Computer simulation studies of ternary uranate phases with alkali and alkaline-earth metals. Part 1.—MUO3

Abstract

Solid-state computer simulation techniques have been used to study the alkali and alkaline-earth metal MUO₃ uranate phases. These compounds display an interesting gradation in their structures which, it is shown, is accompanied by a variation in their intrinsic defect chemistry. For example, in the alkali-metal series, LiUO₃ adopts the lithium niobate structure and lithium Frenkel disorder dominates whereas KUO₃ and RbUO₃ adopt regular perovskite structures with Schottky defects being dominant.

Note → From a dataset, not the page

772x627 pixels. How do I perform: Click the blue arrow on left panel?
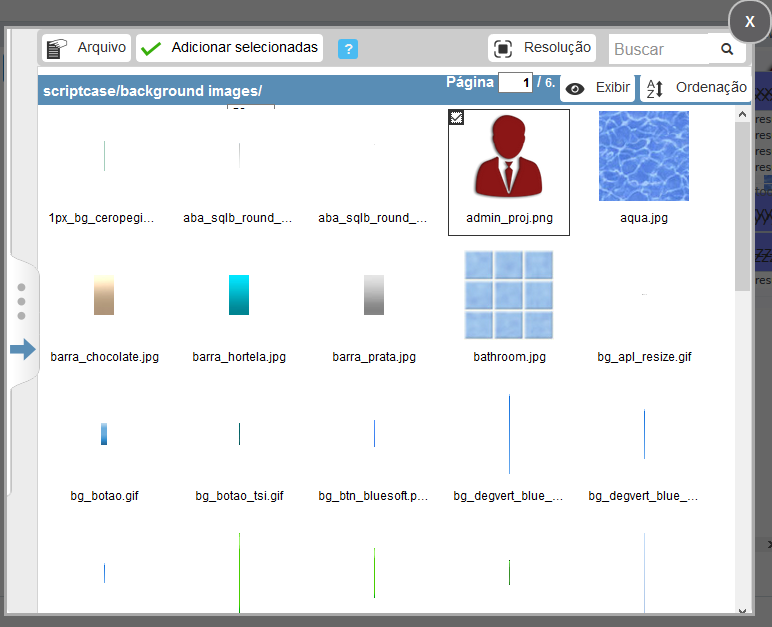pos(22,349)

For the alkaline-earth metal compounds, both the calculations and experiment show that only SrUO₃ and BaUO₃ are stable with respect to the binary oxides. Both of these phases adopt the GdFeO₃ distorted perovskite structure and both have anti-site defects as the dominant intrinsic disorder. The tendency for anti-site disorder is also seen in the oxidation behaviour of these compounds. The calculations suggest that the oxidation will occur through the formation of a secondary UO₂ fluorite phase by the movement of alkaline-earth ions onto uranium sites, leaving behind M vacancies. The calculated energies for such oxidation processes are particularly favourable. The solution of alkaline-earth oxide, M_IIO, in M_IIIUO₃ is shown to occur via a mechanism in which the M_II ions substitute onto both the M_II and U sublattices.